Re: [Sugar-devel] List of activities on ASLO

2016-03-12 Thread Sebastian Silva

Hi Tony,
I find we often we do similar things with different approach. This is 
always good as I think it confirms we have similar observations from the 
field (from accross the globe!).


From 2011 to 2014 Alsroot and I, developed the Sugar Network, with 
UI/concept design and also resource planning from Laura.
The goal was to broaden access / replace the ASLO Library (among other, 
more ambitious goals).
For this, among other things, Alsroot developed an API that would allow 
to query (and feed!) the ASLO Library... eventually even replace it.


The docs for the API are here:
http://wiki.sugarlabs.org/go/Sugar_Network/API

For instance, it is possible to get the list of activities thus:
http://node.sugarlabs.org/context?type=activity&offset=0

Change the offset to get all 470 entries, hard limit on server. I don't 
think this is synchronizing with ASLO but it was designed to do so.


We could not spark interest either with Sugar Labs or with any other 
deployment, and eventually the Ministry of Education of Peru lost 
interest in supporting the project. However I would be very happy if 
Alsroot's obssesively polished work could be used for much more. In Peru 
this continues to be used and deployed (and visible with the web 
frontend at http://network.sugarlabs.org/ ). Laura continues to monitor 
and admin the contents provided by the children, as well as monitor 
statistics.
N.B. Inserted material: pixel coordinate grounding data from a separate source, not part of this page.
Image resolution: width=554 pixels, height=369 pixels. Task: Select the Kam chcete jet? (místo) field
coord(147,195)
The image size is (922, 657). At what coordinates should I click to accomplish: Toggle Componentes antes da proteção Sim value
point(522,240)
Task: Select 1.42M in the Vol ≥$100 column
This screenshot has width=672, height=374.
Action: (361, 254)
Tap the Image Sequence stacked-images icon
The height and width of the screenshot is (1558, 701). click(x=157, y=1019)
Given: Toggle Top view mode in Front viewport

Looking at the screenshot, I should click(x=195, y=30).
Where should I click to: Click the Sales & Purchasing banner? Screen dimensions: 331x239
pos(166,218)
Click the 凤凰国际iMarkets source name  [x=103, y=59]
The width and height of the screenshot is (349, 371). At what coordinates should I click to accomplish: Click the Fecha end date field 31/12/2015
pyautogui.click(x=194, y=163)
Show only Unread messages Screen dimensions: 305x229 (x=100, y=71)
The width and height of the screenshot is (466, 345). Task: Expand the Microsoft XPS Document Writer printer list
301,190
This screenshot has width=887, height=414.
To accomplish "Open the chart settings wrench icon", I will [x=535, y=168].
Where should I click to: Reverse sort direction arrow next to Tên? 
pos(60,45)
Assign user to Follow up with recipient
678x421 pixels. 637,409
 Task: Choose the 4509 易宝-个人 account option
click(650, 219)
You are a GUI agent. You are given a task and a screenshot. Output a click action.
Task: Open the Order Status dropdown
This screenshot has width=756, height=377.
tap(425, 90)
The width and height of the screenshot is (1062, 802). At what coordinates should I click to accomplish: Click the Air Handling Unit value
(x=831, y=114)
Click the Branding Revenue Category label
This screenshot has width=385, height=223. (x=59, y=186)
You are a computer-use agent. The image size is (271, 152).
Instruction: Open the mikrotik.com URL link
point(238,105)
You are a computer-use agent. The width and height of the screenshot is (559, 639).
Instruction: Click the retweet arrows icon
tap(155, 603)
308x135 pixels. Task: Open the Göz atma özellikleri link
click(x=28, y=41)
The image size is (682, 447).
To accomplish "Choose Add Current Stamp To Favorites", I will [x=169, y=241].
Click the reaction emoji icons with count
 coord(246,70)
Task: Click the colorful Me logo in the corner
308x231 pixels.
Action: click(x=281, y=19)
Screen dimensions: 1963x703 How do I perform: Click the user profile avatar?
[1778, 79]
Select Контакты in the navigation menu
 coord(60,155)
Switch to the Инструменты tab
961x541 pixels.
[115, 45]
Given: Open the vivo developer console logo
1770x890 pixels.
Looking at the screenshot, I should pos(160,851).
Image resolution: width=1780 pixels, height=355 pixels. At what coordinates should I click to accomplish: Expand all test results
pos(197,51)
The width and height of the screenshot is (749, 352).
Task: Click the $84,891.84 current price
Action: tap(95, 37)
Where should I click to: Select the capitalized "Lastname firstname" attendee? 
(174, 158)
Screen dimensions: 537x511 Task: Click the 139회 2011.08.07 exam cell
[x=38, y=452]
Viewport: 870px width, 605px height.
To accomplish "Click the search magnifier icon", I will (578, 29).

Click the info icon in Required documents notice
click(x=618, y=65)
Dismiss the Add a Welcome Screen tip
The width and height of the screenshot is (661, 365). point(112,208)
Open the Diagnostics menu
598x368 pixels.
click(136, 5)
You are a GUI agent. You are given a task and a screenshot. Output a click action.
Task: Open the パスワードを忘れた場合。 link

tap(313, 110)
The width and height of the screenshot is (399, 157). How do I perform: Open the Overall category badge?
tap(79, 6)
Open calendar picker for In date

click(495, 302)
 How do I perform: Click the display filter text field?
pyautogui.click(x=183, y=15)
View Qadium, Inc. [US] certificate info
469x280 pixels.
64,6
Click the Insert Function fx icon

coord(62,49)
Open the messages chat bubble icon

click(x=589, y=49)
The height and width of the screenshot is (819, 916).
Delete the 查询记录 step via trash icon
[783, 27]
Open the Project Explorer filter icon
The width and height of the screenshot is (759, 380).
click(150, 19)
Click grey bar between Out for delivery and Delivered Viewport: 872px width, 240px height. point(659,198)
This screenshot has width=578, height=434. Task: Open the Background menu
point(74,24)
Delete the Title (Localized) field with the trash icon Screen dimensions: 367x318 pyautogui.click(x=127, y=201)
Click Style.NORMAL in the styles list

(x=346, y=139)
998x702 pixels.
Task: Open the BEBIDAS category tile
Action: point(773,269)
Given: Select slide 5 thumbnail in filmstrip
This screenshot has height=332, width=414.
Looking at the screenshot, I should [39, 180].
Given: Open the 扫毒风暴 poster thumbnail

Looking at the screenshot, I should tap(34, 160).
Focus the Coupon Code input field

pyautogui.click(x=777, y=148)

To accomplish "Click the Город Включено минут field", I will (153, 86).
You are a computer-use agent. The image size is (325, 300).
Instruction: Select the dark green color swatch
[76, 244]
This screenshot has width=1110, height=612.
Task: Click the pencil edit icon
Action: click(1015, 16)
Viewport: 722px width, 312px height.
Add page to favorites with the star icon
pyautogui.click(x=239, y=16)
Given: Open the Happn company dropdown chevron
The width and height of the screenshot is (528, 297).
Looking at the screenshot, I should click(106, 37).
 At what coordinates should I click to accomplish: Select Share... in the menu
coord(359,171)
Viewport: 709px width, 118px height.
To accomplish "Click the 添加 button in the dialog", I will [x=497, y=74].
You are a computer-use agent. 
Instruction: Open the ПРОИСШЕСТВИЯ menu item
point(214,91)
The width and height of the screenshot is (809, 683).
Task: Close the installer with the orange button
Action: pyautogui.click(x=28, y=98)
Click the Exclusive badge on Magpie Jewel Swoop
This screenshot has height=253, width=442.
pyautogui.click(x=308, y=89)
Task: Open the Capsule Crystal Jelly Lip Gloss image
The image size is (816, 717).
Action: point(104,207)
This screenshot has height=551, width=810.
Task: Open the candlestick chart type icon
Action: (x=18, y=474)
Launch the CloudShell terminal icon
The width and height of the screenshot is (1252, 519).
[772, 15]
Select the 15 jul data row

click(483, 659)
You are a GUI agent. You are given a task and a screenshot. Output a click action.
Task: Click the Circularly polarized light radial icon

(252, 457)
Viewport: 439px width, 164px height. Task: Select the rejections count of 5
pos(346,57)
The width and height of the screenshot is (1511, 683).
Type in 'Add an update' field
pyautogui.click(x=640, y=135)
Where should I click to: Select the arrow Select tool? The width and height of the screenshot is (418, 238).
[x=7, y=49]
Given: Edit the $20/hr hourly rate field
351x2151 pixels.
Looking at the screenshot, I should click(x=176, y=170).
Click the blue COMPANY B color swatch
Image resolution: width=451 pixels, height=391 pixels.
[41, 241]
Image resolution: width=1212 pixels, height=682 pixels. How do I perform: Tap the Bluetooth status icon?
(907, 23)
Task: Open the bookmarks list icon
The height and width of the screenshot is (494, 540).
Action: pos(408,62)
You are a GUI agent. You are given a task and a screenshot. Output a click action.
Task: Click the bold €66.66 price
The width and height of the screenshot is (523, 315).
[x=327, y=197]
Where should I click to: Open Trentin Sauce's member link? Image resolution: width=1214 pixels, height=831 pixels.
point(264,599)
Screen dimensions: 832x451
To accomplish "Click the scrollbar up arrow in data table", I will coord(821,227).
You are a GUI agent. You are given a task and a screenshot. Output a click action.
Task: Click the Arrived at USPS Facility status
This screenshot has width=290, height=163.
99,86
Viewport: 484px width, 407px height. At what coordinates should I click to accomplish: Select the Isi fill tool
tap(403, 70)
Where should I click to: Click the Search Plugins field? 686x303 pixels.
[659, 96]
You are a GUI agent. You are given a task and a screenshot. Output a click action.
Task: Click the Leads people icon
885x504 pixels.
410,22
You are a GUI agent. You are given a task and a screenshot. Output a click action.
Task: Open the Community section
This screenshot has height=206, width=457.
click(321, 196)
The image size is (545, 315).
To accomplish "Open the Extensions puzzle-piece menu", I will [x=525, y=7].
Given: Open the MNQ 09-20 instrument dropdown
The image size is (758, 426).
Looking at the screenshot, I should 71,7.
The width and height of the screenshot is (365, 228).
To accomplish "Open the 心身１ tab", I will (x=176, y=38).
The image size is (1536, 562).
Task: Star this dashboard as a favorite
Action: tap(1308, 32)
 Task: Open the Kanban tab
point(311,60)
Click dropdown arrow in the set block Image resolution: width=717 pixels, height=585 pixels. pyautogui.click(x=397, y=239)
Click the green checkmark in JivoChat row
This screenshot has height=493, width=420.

I have stopped developing it because I see direct way to 
deploy a better user experience (yet). However the dream of a Sugar 
Doers Network lives on.


A short intro (spanish only) to the intended usage (with Sugar shell 
integration) is here:

http://www.dailymotion.com/embed/video/xrapcp
(this is an early version 0.2 - last one was 0.9).

A revisiting of these ideas should be a priority for Sugar Labs, IMHO.

Regards,
Sebastian



El 12/03/16 a las 00:57, Tony Anderson escibió:

Hi, Chris

I put together a process to do that some months ago. I can give you a 
working part of it which will give you two critical items:

the title of the activity and the addon where it is found.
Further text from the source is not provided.